[WATCH] Pullicino Orlando’s impassioned plea for reason against ‘campaign of lies’
Moviment Iva chairperson Deborah Schembri has accused Zwieg Bla Divorzju of being silent on solutions to marital breakdown, at a debate organised by MediaToday at the Palace Hotel, Sliema.
In one of the most impassioned of debates so far, Zwieg Bla Divorzju representative Dr Robert Tufigno was faced by the ire of an audience which included entrepreneur Kevin Decesare, who is separated, who accused Tufigno of insulting his sense of the family.
Decesare said he has been separated for 17 years and that the Moviment Zwieg bla Divorzju is showing no "empathy" for those who are in a similar situation. Decesare said he felt "insulted" by the way Tufigno alluded that separated people do not try hard enough when it came to solving their marital problems.
The discussion drew a harsh reaction from divorce bill promoters Jeffrey Pullicino Orlando and Evarist Bartolo. Pullicino Orlando reacted strongly to Tufigno’s comment that the private member’s bill had been “pushed forward by someone who might have personal interests in doing so”.
“I did not propose the bill for personal reasons. I saw the suffering of the people and instead of ignoring the massive pink elephant in the room, as a representative of the public, I did what I had to do,” the Nationalist MP said.
He said the divorce bill was necessary to regularise the position of so many families whose marriages had broken down and were already living with new partners and even bringing up children born out of wedlock.
“When I presented the bill I was telling MPs ‘let’s debate this’ but I never imposed it on anybody,” Pullicino Orlando told Tufigno.
To the applause of his audience, Pullicino Orlando told Tufigno whether he should think that the Prime Minister had his own personal reasons, “because it was him who proposed the referendum.”

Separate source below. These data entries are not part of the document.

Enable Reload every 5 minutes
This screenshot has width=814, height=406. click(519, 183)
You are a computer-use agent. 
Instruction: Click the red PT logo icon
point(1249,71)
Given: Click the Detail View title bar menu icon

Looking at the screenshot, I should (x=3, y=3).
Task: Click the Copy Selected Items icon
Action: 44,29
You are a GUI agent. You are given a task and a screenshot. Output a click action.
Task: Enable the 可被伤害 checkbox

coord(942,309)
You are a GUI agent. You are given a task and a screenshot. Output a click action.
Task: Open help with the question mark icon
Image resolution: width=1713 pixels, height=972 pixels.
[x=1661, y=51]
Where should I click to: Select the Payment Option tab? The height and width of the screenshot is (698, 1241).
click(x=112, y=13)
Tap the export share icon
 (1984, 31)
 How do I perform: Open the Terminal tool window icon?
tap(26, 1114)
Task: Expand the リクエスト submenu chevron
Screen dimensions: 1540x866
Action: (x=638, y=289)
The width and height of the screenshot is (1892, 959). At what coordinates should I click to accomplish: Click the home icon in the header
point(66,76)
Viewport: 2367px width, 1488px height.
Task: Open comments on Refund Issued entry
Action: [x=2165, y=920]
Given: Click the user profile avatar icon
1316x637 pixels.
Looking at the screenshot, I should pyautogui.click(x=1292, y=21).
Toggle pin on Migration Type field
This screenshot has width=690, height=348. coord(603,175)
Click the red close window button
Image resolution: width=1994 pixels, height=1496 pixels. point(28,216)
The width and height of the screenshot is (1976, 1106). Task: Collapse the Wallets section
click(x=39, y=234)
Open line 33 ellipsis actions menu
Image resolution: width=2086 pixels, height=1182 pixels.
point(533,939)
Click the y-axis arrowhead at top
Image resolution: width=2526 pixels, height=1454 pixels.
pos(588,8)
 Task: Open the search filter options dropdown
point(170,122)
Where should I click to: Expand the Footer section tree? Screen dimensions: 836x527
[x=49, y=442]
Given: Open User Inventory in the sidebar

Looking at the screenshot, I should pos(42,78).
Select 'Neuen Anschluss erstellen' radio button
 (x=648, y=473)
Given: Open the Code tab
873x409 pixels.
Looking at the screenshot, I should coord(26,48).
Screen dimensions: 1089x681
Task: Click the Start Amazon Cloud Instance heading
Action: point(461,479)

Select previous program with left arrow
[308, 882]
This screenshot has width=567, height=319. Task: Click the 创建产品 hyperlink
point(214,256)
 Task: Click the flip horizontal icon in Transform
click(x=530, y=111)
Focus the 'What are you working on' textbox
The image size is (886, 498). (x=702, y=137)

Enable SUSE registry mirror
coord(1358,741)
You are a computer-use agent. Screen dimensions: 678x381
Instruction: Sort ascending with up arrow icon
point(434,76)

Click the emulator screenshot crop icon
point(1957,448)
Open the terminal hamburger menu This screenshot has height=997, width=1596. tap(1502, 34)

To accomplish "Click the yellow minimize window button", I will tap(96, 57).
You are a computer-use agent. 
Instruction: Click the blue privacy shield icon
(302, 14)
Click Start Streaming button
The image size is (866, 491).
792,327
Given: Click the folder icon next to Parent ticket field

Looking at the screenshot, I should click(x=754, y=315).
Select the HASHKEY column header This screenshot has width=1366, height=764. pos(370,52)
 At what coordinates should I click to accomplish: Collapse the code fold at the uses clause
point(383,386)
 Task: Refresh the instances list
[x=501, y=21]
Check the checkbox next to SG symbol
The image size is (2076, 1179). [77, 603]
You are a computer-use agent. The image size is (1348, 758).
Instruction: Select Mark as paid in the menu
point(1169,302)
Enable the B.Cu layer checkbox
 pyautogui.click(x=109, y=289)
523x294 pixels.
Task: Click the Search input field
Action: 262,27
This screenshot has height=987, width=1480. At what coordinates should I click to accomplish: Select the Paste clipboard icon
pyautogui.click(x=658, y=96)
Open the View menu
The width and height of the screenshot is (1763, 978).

Echoing the sentiments of Decesare, and a woman whose marriage had been annulled and was present with her children in the audience, Pullicino Orlando said the ‘no’ movement’s concept of an “ideal family” was not the one Zwieg Bla Divorzju was pushing.
“My personal life is ideal because it is based on love and I respect my children and my partner’s child alike. For me this is family, where there is love and not hypocrisy.”
Without mentioning names, he said a newspaper’s editorial against divorce had been penned by an editor who had “broke apart his own family but still chose to stress the importance of lasting marriage. This is hypocrisy.”
“The fact that I hear MPs talk of the value of a lasting marriage, when they themselves have no idea of what respect of marriage means... I am asking you to be realistic,” Pullicino Orlando said.
He also attacked Tufigno’s claim that remarriage would produce 'serial marriages' and a string of families impossible to maintain. “Right now there are people who have gone from one cohabiting arrangement to another five times in a row... they can do it every week if they want. Do you think that unknown fathers and single mothers are just cropping up like that?”
He also said the scaremongering tactics employed by the no movement were redolent of the 1980s: “They went into parish churches scaring people, brainwashing them... and scaring people about spousal maintenance: no judge is crazy enough to trample upon spousal maintenance of a family.”
Feeling “offended” by Tufigno’s comments, Bartolo reiterated that he had “no personal interest” in promoting the divorce bill.
“I am happily married with my wife and I have no intention of leaving her,” he said passionately. “What’s wrong in not denying others what I have enjoyed?”
He added that divorce will not affect those who believe in the sacrament of marriage. “Those who are tied by Church marriage will remain so. But if there are at least even five persons who need divorce, what right do I have to deny it to them?”
Replying to members of the audience who shared their experience of broken marriages, Tufigno said that whilst he felt for them, “divorce is not the solution”.
He claimed that with divorce, upcoming generations would not see “the strong family Malta has enjoyed so far” and that “in the long run, we will end up a weak family model”.